I’m Good, Thanks to a Dog Named Rosie

Tim Dreby - Im Good - PEERS

Timothy Dreby – Special Messages Founder, Mental Health Advocate, Author

My three-month psychiatric incarceration seemed to be aimed at discrediting me after I had leaked newspaper stories. On my way to Canada to seek asylum, I was stopped by police. I evaded them for three days through rural towns and surrendered one midnight, from a ditch on a mountain pass.

It was hard for me to accept the way I was treated. Confined to a ward for two weeks, I walked in circles. I barked on the payphone testing many of my supports. They all just said I was delusional.

I really did learn a lot from a mob boss’s daughter. Still, I did what I could to disrespect the mob especially because my counselor told me not to. And so, I endured a month of chronic warehousing conditions. I had to wear other peoples’ clothes to brave the ice-cold of the barely heated ward.

Two and a half months in my psychiatrist finally responded to my request to meet with her.

“You know, Tim, one time we had someone come here saying the FBI was following him. In fact, they were following him even though he hadn’t done anything wrong.”

Of course, I didn’t trust her enough to find out if she really was referencing me the way I thought she was.

Yes, I did endure some trauma that I needed to process. My most loyal friend who openly talked about a nefarious past had suddenly threatened me. Could he have had me set me up at the section 8 housing authority complex where I had been working? Additionally, I was in a ten-year emotional cutoff from my parents who were seeming connected to this threat. When the police intercepted me, manhandled me, and separated me from my car, I learned that it was my parents who had tipped them off.

As soon as I got out of the chronic unit, I started over again. I got a job at a daycare center and I got a dog. It was a promise I made to myself to endure the hospitalization. Something told me I would be good with a simple life and a dog.

Shortly after I ran out of my month’s supply of medication from the hospital, I started to get overwhelmed by strange incidents on the streets. I lost my job. I strained to find employment and spent down most of my small savings.

Eventually, I did get a few job-offers, but I was seeing special broadcasts on the television. I was also getting sick from food I believed was being dosed with laxative powder. I reasoned the government sewed a tracking device into my dog when they fixed her.

An aunt said she could get me a job at an Italian Deli if I moved up closer to her. She could negotiate with my family who agreed to support me if I moved and accepted underemployment. I made the move to a town on the outskirts of the bay area.

My dog loved to play fetch and frisbee endlessly. I took her hiking, helped her build confidence, and she was grateful for our life together. But in the Bay Area, I had to leave her for twelve hours a day, as I biked and rode the train four-hours-a-day to work and back. Still, she never peed on the apartment rug once.

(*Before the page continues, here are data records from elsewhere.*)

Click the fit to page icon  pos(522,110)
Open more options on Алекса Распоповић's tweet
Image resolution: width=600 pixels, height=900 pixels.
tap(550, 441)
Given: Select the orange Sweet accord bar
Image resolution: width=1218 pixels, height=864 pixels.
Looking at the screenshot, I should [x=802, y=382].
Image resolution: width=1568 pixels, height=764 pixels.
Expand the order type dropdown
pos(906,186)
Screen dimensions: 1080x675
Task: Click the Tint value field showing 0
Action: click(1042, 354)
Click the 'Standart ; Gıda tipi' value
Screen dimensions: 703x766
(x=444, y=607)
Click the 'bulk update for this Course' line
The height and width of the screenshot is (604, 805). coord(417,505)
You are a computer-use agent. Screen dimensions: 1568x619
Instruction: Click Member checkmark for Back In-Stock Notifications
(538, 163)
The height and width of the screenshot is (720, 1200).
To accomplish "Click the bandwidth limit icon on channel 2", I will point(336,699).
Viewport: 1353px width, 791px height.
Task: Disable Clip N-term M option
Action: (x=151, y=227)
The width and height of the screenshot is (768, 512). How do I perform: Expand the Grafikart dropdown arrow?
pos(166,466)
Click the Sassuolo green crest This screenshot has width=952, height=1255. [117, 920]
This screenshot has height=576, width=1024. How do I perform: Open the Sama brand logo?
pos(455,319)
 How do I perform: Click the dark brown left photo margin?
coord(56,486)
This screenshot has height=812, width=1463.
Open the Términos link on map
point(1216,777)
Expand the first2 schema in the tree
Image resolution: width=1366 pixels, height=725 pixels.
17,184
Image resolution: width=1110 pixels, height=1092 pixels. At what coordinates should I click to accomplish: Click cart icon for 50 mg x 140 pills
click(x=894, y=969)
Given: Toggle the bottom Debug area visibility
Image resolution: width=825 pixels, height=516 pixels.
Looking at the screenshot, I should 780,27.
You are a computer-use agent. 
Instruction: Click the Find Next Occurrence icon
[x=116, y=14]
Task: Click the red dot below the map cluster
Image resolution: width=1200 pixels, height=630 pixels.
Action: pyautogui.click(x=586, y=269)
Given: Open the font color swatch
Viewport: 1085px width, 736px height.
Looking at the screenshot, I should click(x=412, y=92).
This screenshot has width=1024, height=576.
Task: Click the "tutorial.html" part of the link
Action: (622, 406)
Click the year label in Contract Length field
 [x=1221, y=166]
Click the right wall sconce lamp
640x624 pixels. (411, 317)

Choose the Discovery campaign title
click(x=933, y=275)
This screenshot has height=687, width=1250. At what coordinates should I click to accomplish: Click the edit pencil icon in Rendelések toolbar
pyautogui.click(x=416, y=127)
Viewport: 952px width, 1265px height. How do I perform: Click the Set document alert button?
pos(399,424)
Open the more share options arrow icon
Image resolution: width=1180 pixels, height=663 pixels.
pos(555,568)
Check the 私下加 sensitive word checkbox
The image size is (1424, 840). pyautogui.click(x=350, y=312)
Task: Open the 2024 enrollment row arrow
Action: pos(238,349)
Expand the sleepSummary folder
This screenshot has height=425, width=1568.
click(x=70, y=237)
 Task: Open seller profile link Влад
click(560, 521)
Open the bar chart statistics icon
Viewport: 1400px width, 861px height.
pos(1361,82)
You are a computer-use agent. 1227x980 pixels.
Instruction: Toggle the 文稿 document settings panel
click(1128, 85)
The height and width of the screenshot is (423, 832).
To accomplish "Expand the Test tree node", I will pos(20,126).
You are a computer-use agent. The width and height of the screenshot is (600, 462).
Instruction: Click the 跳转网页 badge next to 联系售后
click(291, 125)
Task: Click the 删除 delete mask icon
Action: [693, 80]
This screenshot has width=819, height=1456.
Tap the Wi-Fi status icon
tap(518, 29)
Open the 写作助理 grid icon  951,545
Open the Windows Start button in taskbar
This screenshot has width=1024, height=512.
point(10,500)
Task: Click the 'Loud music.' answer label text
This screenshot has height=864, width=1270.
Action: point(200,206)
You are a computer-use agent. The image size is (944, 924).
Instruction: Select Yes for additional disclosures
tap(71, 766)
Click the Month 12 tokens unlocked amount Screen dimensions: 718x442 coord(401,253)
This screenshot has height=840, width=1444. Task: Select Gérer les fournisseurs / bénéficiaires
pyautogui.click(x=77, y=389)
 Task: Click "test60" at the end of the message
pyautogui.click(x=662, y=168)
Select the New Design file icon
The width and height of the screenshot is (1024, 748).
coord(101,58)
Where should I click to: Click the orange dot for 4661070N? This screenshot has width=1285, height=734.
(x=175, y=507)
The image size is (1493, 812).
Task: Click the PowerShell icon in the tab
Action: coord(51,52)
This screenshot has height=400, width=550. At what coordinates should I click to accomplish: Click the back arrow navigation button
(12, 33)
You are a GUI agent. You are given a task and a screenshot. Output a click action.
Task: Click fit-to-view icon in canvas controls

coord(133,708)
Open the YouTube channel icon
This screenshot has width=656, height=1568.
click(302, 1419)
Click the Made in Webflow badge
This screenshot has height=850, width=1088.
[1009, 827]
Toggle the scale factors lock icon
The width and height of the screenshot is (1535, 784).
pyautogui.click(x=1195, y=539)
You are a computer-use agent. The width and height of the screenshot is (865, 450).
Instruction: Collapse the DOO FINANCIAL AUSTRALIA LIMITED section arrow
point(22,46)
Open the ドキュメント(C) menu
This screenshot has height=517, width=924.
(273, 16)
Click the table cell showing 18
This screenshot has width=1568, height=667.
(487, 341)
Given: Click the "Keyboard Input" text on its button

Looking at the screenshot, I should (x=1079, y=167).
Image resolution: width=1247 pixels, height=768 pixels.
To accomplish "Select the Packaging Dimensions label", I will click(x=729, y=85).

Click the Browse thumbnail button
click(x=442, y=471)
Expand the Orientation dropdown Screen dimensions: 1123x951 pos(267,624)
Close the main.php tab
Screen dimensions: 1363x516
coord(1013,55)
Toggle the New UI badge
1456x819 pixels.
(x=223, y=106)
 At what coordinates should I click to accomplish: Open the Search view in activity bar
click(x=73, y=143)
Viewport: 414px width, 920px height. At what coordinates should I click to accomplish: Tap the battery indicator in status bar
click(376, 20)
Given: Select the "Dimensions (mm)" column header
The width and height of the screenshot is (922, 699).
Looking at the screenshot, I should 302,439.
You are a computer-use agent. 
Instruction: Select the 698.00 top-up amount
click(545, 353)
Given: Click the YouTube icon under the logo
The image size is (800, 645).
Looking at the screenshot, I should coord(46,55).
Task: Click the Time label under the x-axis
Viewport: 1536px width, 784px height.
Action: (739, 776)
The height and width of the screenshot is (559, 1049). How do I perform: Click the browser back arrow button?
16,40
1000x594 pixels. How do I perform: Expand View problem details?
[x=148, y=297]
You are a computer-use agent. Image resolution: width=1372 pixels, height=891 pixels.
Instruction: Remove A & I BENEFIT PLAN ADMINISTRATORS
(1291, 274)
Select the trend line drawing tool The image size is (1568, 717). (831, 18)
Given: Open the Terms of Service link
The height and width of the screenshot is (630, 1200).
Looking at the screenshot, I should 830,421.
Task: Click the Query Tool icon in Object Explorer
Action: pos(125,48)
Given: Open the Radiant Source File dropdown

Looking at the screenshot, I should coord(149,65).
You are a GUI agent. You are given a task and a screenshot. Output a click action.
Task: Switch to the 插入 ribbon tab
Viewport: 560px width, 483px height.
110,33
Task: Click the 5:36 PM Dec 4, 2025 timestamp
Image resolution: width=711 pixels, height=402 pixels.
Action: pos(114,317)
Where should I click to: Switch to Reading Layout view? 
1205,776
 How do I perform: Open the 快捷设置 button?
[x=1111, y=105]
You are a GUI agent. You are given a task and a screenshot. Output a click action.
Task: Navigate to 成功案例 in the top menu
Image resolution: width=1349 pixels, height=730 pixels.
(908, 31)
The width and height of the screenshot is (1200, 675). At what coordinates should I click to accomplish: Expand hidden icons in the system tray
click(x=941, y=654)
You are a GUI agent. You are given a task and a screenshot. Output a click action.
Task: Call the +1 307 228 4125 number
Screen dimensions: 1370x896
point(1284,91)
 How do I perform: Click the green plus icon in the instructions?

Of course, I was mad! I felt my mafia family didn’t set it up to be easy for me. It seemed like they wanted me to fail. I couldn’t count on their support if I didn’t maintain my job. I frequently accused them of being mafia.

I collected daily evidence that my apartment was being broken into. I figured either the mob or the U.S. government was walking my dog for me. I figured if they had the time to torment me in this manner, the least they could do was walk the dog for me.

But really, I was amazed my dog could be so loyal to endure twelve-hour days for me. I did everything in my power to make sure she was amply exercised. I didn’t mind when she chewed through everything I owned.

I continued to be unable to find employment outside the deli. The dozens of job-interviews I didn’t get had me convinced I was blacklisted.

Finally, after ten months I got a car; then benefits came; and, finally, I got back on medication. The level of harassment at work declined. I found work outside the Italian Deli.

I think it was my responsibility to my dog that kept me good. I was terrified of losing her. Lord knows I was not a perfect owner. I didn’t always exhibit the best judgment. On nights when I cried to my mother on the phone because mob kids had set me up to be fired, I never did get fired.

It was so humiliating to admit that what they said about me was correct, that I had schizophrenia. The corrupt world was fine if I took my medication. Suspicious deaths that happen in the city can get covered up. Only my dog could understand that this was wrong.

My dog lived to be sixteen and a half years. She and I grew once we got out of that Italian Deli. We had the greatest relationship and often became the envy of other dog owners at the dog parks. She was beautiful. She was loyal. She was proud of me despite what “they” said.

Knowing that my dog knew I was good, helps me know I am still good.